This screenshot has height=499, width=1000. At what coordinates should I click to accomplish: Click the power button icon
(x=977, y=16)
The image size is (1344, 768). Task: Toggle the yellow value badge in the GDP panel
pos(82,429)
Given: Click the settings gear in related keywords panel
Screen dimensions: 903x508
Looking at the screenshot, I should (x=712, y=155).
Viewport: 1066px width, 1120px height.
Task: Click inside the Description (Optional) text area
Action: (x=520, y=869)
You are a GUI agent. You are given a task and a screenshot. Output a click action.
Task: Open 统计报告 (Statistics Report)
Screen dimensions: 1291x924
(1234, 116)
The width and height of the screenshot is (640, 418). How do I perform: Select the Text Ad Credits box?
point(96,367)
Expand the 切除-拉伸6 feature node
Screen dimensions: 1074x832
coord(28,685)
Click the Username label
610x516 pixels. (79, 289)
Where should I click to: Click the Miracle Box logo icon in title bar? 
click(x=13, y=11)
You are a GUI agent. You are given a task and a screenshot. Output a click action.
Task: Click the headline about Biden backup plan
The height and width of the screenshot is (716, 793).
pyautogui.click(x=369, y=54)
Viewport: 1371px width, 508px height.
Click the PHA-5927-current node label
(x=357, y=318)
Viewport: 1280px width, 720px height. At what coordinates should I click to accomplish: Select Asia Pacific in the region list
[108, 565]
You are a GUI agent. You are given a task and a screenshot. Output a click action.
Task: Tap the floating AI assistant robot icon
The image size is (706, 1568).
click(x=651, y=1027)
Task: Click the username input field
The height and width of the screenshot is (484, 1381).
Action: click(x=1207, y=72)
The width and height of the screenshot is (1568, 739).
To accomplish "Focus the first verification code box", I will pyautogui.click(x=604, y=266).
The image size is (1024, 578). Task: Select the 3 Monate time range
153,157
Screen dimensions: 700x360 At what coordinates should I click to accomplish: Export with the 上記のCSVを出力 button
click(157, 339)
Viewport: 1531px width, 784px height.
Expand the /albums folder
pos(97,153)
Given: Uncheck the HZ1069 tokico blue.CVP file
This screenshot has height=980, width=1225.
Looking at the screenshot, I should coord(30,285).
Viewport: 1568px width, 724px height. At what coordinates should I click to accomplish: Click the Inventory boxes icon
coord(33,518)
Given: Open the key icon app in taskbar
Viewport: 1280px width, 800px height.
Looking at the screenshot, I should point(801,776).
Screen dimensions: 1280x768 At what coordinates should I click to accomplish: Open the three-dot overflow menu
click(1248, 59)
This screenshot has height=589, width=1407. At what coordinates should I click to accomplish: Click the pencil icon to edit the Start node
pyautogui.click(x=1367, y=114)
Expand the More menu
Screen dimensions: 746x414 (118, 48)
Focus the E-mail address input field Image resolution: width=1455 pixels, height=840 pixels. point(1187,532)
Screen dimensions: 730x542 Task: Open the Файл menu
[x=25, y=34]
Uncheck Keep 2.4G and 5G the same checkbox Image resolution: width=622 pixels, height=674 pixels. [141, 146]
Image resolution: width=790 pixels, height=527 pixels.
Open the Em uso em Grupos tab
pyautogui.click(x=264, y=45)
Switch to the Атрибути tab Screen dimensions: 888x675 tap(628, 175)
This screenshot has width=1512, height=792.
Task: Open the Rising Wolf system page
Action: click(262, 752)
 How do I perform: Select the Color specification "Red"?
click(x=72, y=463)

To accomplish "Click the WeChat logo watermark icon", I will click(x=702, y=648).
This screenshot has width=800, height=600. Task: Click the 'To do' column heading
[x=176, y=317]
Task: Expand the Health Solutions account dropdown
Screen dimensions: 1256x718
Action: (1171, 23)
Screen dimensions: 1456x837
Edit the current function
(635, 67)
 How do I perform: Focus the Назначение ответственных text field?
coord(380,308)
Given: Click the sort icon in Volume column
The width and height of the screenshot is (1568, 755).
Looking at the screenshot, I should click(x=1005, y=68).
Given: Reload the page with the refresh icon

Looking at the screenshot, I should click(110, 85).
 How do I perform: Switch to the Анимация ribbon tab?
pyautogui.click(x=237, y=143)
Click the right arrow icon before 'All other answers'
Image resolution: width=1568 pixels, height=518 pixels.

══════

**ABOUT THIS TASK:**
Every line of the material above that has the string "will" needs pulling out.

**ANSWER BOX:**
To accomplish "Focus the first verification code box", I will pyautogui.click(x=604, y=266).
To accomplish "Click the WeChat logo watermark icon", I will click(x=702, y=648).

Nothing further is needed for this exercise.